TASK REQUIREMENTS – All lines containing the string "computer" must be copied from the entries.

Collected data –
+ + + +

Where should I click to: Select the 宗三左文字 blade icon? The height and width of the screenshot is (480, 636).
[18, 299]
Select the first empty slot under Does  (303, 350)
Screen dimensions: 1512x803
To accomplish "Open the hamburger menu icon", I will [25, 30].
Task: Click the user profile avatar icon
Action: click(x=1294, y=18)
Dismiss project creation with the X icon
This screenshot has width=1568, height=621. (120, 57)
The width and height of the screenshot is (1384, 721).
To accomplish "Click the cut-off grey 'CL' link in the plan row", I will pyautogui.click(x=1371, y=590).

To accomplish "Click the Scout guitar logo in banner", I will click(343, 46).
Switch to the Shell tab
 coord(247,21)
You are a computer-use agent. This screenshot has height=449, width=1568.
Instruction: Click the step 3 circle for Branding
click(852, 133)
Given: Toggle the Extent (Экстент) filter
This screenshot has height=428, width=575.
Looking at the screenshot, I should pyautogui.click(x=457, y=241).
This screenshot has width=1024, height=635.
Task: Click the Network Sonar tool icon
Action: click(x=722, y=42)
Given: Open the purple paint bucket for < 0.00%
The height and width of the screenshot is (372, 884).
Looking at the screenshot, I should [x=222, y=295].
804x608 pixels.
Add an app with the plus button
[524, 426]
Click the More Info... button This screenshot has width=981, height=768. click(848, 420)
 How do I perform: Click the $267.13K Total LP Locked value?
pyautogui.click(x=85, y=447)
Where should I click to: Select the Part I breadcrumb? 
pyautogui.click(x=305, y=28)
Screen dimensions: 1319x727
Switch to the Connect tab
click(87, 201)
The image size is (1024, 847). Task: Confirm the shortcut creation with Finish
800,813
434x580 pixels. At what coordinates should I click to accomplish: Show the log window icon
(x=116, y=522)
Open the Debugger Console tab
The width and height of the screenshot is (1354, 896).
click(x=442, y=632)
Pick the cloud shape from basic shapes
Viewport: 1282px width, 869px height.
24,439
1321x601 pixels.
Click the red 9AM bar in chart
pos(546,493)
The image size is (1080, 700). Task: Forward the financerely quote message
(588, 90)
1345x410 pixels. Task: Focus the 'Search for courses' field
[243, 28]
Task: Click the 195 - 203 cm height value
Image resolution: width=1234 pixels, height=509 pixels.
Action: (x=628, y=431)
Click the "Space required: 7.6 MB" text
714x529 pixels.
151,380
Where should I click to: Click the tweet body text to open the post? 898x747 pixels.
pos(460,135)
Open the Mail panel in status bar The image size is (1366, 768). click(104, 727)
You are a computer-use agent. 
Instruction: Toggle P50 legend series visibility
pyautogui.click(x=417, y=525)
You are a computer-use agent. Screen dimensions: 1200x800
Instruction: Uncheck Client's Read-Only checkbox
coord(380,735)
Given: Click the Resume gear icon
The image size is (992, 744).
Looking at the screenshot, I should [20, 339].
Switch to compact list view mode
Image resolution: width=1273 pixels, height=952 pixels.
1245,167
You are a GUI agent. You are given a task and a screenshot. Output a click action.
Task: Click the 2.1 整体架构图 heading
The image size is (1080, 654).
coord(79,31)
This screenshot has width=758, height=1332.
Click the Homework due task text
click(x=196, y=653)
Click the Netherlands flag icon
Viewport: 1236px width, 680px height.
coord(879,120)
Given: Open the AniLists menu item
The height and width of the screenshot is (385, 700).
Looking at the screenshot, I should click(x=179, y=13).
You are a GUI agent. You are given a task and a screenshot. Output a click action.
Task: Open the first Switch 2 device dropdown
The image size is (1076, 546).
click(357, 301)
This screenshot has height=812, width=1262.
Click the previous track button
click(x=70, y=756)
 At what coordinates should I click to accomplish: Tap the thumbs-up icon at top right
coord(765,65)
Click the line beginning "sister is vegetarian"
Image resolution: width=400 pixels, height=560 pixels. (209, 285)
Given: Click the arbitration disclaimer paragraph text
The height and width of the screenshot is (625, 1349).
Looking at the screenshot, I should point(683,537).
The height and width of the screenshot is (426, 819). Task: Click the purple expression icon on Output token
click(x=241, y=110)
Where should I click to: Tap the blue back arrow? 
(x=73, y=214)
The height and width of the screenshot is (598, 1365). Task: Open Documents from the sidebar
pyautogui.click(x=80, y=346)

+ + + +

EXERCISE RESPONSE –
You are a computer-use agent. This screenshot has height=449, width=1568.
You are a computer-use agent. 
You are a computer-use agent. Screen dimensions: 1200x800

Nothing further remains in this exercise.